In the end, we could see the Philippines during the Cold War as a changing nation, an evolving nation. As we look back on the unfolding events of the war, the Filipino people experienced hardships and sometimes confusion. We started in square one, being under the United States and following its every rule on us. The events that followed eventually opened our eyes to reality that Filipinos needed to stand on its own over stronger countries. We don’t need to stick to one country, because the continually evolving world didn’t call for it. We were ‘involved’ in the Cold War, because we stuck with one side. This resulted in some unfavorable conditions for us. The benefit of it is that we were able to learn from our mistakes, especially in foreign policy. We found out that in an increasingly interconnected world, interdependence is necessary in order to survive. The Philippines was still a ‘young’ nation back then. We should therefore look at the Cold War as one of the lessons our country learned in the many years of its existence.
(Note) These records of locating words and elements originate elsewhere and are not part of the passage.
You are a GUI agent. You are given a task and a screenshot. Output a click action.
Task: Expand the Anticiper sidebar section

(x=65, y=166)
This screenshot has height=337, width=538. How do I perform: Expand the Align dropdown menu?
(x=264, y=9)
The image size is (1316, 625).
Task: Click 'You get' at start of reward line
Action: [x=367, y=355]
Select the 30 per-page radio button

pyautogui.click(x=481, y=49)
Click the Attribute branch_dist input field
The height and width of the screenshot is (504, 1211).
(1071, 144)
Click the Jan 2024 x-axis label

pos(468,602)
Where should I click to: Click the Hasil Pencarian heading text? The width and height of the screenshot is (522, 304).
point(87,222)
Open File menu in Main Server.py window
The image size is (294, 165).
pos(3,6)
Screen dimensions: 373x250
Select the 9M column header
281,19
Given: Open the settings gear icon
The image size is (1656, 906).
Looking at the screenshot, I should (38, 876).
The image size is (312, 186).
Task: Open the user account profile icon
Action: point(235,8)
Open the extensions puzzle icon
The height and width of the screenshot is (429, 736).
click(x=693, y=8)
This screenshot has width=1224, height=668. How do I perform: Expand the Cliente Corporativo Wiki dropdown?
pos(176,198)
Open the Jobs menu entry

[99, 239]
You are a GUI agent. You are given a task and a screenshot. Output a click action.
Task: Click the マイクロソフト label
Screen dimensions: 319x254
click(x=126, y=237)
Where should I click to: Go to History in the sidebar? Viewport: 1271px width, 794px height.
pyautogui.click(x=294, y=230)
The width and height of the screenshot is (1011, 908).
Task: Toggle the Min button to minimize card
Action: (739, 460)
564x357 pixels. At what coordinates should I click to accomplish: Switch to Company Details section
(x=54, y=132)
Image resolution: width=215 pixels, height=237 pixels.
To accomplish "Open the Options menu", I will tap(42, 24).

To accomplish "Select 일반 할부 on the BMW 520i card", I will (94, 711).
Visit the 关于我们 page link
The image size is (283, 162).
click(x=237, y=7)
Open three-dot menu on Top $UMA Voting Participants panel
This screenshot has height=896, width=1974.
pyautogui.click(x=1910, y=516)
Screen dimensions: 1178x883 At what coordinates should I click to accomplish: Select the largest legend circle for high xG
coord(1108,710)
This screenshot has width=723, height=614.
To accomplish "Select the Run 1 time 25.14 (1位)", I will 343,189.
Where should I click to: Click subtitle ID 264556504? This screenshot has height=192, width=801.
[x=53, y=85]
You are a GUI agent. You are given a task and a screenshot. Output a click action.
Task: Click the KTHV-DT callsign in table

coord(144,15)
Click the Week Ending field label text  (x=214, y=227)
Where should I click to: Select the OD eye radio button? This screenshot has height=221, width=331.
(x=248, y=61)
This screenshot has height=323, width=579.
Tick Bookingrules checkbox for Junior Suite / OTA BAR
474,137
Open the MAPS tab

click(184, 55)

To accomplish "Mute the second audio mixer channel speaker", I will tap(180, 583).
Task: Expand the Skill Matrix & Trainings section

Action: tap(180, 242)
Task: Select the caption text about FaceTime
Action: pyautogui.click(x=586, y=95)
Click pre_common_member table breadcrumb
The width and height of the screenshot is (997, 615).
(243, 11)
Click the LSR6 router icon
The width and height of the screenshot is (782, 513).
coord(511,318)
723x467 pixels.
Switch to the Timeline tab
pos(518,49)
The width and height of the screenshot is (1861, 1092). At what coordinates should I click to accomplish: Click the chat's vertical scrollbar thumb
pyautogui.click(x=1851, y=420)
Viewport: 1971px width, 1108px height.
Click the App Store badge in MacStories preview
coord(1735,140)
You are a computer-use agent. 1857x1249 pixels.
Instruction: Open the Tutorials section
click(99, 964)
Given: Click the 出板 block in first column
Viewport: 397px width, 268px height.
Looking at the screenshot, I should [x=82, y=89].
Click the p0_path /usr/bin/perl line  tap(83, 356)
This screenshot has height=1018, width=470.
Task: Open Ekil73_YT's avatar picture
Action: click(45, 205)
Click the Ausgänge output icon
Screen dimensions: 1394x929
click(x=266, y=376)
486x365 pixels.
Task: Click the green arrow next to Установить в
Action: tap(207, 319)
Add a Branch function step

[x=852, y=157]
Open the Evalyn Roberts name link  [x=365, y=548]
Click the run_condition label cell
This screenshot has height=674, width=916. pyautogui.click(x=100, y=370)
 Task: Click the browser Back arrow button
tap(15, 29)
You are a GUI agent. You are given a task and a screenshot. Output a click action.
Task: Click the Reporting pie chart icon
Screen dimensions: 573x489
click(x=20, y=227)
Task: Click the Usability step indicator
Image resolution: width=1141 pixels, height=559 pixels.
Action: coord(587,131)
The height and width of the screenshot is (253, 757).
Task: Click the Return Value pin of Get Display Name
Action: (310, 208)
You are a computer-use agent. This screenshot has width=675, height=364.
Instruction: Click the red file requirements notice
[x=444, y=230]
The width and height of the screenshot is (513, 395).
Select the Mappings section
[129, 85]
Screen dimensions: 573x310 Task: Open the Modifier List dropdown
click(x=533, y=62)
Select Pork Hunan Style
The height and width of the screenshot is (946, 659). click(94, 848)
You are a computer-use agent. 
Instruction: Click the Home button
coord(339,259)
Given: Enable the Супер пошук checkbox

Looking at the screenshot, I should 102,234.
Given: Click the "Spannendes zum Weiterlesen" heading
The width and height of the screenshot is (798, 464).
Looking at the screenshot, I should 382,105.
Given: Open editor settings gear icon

Collantes, Manuel. The Establishment of Relations Between the Philippines and the Soviet Union. Fookien Times Philippines Yearbook. 1976.

Jocano, F. Landa. Philippine-USSR Relations. 1988.

Lim, Benito. Philippine-US Relations An Overview of Philippine Foreign Policy. 1988.

Polo, L. Philippine-South Korean Relations. 1984.

Romualdez, Eduardo. The Philippines and the United States - Shifting Perceptions in a Changing World. Fookien Times Philippines Yearbook. 1987.

Romulo, Carlos. The Only Enduring Basis for RP-American Relationship. Fookien Times Philippines Yearbook. 1978.

Taylor, George. Philippine-American Relations. 1966.